6/10
Cool Crime Shocker with some thinking about modern day medicine.
10 December 2013
Warning: Spoilers
A pharmacist who is too weak to turn down a crooked money-making opportunity, a charming villain who takes things too far (and gets a bath he will instantly forget about) and two blonde wise-crackers are the focus of this 60 minute B pre-code sleeper where a definite moral tale is disguised behind typical tough Warner Brothers dialog. Charles Farrell, after years of silent melodramas and perky early musicals with Janet Gaynor, is the owner of a neighborhood pharmacy which caters to the variety of characters who live in the neighborhood. A young Bette Davis is first seen selling an ice cream cone to the stereotypical Jewish teen Sidney Miller (a staple of many of these Warner Brothers pre-code films) who debates the need for the government all of a sudden charging tax and also expresses shock at the idea of ice cream served in a bowl rather than on a cone. Miller reappears briefly several times throughout the film making wisecracks which amuses Davis with their oddness. He's more appealing to her than the people who come in mainly for change, a postal stamp or to insist that owner Farrell change the brand of beer he sells. One visitor attempts to buy the drugstore as part of a chain yet disappears once the plot thickens thanks to beer baron Ricardo Cortez whose goon Allen Jenkins had made strong suggestions to Davis about Farrell changing the beer. Cortez finds out that Farrell can make the same creams, toothpastes and headache powders that a major brand does and sell them for less without the overhead of advertising. This upsets Davis who sees the sordidness of using the brand's name to make money and ultimately brings on violence thanks to the betrayal of Cortez's mistress (Glenda Farrell) who pays the ultimate price for being honest.

Brisk, fast-moving and filled with witty dialog which made the Warner Brothers pre-code films the most delightful of that genre, this also has a slight element of horror to it with the sudden violent end of one of the characters in the climax that seems like something out of a Bela Lugosi/Boris Karloff horror film from Universal.
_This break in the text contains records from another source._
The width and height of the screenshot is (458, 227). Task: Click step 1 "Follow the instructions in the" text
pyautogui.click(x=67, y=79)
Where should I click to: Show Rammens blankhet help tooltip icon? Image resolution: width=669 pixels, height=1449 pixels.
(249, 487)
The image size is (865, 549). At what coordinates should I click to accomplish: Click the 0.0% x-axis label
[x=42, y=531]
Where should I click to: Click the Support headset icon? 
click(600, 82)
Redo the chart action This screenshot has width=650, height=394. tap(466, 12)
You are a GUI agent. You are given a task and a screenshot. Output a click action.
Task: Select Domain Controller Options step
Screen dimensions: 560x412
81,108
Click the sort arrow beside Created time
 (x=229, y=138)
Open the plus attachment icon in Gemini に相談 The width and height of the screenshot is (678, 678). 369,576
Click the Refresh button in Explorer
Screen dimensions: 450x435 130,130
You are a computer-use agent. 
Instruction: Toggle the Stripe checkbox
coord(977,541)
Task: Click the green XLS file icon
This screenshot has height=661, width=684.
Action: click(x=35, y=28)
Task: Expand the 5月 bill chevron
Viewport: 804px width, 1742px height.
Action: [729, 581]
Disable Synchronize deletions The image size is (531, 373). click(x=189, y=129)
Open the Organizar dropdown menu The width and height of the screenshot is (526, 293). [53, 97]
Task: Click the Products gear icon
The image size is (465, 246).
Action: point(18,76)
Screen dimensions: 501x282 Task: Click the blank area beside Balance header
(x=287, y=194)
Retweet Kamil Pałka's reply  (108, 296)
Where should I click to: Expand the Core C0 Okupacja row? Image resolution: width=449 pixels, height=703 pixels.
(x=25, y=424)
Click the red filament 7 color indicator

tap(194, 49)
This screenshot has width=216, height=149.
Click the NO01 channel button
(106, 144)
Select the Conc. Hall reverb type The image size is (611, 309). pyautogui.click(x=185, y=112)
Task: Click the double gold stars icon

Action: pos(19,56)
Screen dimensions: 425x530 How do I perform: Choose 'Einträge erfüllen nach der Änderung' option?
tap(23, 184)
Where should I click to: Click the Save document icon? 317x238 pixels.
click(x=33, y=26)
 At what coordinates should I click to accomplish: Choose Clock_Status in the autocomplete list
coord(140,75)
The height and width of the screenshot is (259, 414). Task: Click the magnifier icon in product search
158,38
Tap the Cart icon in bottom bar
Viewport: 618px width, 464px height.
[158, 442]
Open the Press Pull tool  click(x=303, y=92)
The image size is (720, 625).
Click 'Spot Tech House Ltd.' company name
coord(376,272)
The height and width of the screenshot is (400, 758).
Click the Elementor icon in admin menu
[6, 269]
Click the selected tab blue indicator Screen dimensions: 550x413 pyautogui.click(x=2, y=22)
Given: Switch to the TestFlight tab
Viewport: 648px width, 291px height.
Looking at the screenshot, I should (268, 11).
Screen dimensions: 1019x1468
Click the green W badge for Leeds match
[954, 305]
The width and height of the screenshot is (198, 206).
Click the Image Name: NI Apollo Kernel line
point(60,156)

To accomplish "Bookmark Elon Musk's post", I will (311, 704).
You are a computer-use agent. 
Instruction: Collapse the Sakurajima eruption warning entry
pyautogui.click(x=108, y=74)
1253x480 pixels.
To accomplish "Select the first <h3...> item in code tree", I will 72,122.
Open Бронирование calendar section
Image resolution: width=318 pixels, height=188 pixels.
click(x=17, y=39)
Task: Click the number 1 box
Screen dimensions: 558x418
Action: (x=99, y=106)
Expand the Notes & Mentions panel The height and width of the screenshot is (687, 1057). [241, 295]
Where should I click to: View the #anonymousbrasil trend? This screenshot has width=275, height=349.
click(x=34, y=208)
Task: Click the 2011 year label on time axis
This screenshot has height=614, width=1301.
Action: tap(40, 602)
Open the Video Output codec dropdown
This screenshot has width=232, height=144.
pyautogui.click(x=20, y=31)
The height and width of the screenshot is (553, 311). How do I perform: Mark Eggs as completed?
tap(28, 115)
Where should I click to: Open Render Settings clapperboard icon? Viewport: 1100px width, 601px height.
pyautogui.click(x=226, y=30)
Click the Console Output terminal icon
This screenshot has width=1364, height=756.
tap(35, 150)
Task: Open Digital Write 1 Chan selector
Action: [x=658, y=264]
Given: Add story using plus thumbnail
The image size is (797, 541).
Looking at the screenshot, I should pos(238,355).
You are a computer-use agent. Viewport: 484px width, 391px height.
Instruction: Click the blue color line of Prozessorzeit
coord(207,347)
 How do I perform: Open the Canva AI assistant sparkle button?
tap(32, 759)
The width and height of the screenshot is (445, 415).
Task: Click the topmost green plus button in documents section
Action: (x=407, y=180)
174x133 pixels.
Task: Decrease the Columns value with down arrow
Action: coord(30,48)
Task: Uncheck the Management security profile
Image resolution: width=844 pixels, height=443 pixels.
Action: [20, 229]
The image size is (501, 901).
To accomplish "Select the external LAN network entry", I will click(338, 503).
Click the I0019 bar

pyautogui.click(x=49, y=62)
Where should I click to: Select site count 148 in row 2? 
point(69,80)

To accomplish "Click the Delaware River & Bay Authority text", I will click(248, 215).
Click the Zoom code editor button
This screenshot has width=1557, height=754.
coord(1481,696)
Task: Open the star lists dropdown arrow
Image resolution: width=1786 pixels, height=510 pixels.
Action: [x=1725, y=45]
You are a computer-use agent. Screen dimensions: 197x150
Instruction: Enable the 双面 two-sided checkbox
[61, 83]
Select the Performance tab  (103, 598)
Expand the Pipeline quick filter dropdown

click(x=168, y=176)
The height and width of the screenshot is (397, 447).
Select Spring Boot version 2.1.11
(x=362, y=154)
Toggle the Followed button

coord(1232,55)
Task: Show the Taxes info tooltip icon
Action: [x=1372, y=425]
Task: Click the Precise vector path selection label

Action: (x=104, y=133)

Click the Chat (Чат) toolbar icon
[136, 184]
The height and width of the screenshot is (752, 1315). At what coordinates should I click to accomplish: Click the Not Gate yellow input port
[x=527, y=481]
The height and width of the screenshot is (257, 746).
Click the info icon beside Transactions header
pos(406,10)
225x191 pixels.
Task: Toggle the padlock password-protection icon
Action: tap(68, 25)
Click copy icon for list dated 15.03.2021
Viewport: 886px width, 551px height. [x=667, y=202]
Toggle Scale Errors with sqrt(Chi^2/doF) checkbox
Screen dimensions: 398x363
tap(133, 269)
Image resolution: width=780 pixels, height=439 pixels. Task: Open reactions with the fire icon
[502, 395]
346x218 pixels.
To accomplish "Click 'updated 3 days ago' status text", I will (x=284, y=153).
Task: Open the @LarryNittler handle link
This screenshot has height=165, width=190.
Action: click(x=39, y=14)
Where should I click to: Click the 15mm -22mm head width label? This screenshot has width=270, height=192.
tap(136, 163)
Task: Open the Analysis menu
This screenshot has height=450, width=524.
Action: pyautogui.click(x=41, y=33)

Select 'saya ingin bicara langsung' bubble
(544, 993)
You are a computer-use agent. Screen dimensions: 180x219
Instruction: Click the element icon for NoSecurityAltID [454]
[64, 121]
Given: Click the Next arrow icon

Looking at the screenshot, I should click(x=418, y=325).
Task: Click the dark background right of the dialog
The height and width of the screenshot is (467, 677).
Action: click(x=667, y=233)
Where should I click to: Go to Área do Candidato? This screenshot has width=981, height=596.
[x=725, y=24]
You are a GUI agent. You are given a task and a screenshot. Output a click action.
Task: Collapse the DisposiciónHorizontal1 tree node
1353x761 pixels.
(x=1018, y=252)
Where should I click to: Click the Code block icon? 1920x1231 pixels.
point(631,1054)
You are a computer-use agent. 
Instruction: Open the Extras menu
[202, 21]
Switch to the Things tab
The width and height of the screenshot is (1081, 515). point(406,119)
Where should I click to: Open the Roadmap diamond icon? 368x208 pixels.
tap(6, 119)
There's a catfight between Farrell and the bitchy Renee Whitney as her competition for Cortez and a shocking scene where one of the victims of Cortez's theft of their product name takes a desperate way out as profits fall. Cortez is light-hearted and charming throughout, an interesting companion villain to Edward G. Robinson's "Little Caesar" and James Cagney's "Public Enemy" in earlier pre-code films. Some of the characters come in and out so fast they seem to have no character resolution and this is perhaps the film's one major weakness, seemingly either an editing of the film shot or deletions from the script. But nonetheless, there's also the comparison to today's pharmaceutical field which has de-humanized the importance of personal attention both in the medical profession and in dispensing medicine altogether. Films like this, the "Dr. Kildare" series and many of the classic T.V. medical shows prove that the old fashioned care wasn't so bad after all and make you wonder what the world of the Hippocratic oath has come to.